### Dataset entries
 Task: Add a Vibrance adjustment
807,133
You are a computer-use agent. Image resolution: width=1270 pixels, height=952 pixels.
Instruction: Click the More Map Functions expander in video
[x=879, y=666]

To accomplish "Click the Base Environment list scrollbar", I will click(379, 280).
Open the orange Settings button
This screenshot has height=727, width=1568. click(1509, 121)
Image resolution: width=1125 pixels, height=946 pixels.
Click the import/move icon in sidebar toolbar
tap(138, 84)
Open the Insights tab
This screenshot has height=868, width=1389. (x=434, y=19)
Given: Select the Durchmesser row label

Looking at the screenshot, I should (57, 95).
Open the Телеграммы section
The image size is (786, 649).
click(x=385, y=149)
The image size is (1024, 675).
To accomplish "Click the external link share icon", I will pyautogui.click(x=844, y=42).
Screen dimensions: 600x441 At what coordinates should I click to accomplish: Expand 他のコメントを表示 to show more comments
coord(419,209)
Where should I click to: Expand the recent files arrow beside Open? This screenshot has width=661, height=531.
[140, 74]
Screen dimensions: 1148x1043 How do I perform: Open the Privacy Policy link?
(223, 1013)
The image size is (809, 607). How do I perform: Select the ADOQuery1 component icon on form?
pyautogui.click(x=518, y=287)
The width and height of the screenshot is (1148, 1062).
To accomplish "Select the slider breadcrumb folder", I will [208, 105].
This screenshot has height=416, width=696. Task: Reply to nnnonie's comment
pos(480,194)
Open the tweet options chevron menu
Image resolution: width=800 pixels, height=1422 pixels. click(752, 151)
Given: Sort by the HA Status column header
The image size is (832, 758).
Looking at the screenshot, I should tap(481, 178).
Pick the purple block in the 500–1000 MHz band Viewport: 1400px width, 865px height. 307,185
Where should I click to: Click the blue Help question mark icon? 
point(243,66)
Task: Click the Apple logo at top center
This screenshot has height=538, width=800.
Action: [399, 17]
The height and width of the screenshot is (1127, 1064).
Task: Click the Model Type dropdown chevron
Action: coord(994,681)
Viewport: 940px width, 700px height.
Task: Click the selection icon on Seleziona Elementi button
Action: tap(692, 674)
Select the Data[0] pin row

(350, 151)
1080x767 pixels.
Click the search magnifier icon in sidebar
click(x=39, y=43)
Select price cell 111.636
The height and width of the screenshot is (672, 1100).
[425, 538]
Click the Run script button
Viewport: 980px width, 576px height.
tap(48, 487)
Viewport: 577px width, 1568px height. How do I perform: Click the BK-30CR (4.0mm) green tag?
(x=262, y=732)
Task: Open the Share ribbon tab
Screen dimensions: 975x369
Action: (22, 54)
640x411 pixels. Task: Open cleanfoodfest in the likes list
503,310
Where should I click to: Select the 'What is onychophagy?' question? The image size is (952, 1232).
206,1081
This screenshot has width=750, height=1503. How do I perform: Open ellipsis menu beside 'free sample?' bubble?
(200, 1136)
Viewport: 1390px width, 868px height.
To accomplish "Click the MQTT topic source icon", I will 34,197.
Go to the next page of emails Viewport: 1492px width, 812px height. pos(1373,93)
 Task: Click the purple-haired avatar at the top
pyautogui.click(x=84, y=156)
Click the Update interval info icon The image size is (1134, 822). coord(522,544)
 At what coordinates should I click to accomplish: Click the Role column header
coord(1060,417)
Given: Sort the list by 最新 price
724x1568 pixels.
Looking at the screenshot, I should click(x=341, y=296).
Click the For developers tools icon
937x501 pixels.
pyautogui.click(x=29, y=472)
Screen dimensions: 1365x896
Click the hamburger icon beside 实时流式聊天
######
** Given exercise **
Please write out these lines exactly as they appear above.

** Exercise solution **
 Task: Add a Vibrance adjustment
807,133
You are a computer-use agent. Image resolution: width=1270 pixels, height=952 pixels.
Instruction: Click the More Map Functions expander in video
[x=879, y=666]

To accomplish "Click the Base Environment list scrollbar", I will click(379, 280).
Open the orange Settings button
This screenshot has height=727, width=1568. click(1509, 121)
Image resolution: width=1125 pixels, height=946 pixels.
Click the import/move icon in sidebar toolbar
tap(138, 84)
Open the Insights tab
This screenshot has height=868, width=1389. (x=434, y=19)
Given: Select the Durchmesser row label

Looking at the screenshot, I should (57, 95).
Open the Телеграммы section
The image size is (786, 649).
click(x=385, y=149)
The image size is (1024, 675).
To accomplish "Click the external link share icon", I will pyautogui.click(x=844, y=42).
Screen dimensions: 600x441 At what coordinates should I click to accomplish: Expand 他のコメントを表示 to show more comments
coord(419,209)
Where should I click to: Expand the recent files arrow beside Open? This screenshot has width=661, height=531.
[140, 74]
Screen dimensions: 1148x1043 How do I perform: Open the Privacy Policy link?
(223, 1013)
The image size is (809, 607). How do I perform: Select the ADOQuery1 component icon on form?
pyautogui.click(x=518, y=287)
The width and height of the screenshot is (1148, 1062).
To accomplish "Select the slider breadcrumb folder", I will [208, 105].
This screenshot has height=416, width=696. Task: Reply to nnnonie's comment
pos(480,194)
Open the tweet options chevron menu
Image resolution: width=800 pixels, height=1422 pixels. click(752, 151)
Given: Sort by the HA Status column header
The image size is (832, 758).
Looking at the screenshot, I should tap(481, 178).
Pick the purple block in the 500–1000 MHz band Viewport: 1400px width, 865px height. 307,185
Where should I click to: Click the blue Help question mark icon? 
point(243,66)
Task: Click the Apple logo at top center
This screenshot has height=538, width=800.
Action: [399, 17]
The height and width of the screenshot is (1127, 1064).
Task: Click the Model Type dropdown chevron
Action: coord(994,681)
Viewport: 940px width, 700px height.
Task: Click the selection icon on Seleziona Elementi button
Action: tap(692, 674)
Select the Data[0] pin row

(350, 151)
1080x767 pixels.
Click the search magnifier icon in sidebar
click(x=39, y=43)
Select price cell 111.636
The height and width of the screenshot is (672, 1100).
[425, 538]
Click the Run script button
Viewport: 980px width, 576px height.
tap(48, 487)
Viewport: 577px width, 1568px height. How do I perform: Click the BK-30CR (4.0mm) green tag?
(x=262, y=732)
Task: Open the Share ribbon tab
Screen dimensions: 975x369
Action: (22, 54)
640x411 pixels. Task: Open cleanfoodfest in the likes list
503,310
Where should I click to: Select the 'What is onychophagy?' question? The image size is (952, 1232).
206,1081
This screenshot has width=750, height=1503. How do I perform: Open ellipsis menu beside 'free sample?' bubble?
(200, 1136)
Viewport: 1390px width, 868px height.
To accomplish "Click the MQTT topic source icon", I will 34,197.
Go to the next page of emails Viewport: 1492px width, 812px height. pos(1373,93)
 Task: Click the purple-haired avatar at the top
pyautogui.click(x=84, y=156)
Click the Update interval info icon The image size is (1134, 822). coord(522,544)
 At what coordinates should I click to accomplish: Click the Role column header
coord(1060,417)
Given: Sort the list by 最新 price
724x1568 pixels.
Looking at the screenshot, I should click(x=341, y=296).
Click the For developers tools icon
937x501 pixels.
pyautogui.click(x=29, y=472)
Screen dimensions: 1365x896
Click the hamburger icon beside 实时流式聊天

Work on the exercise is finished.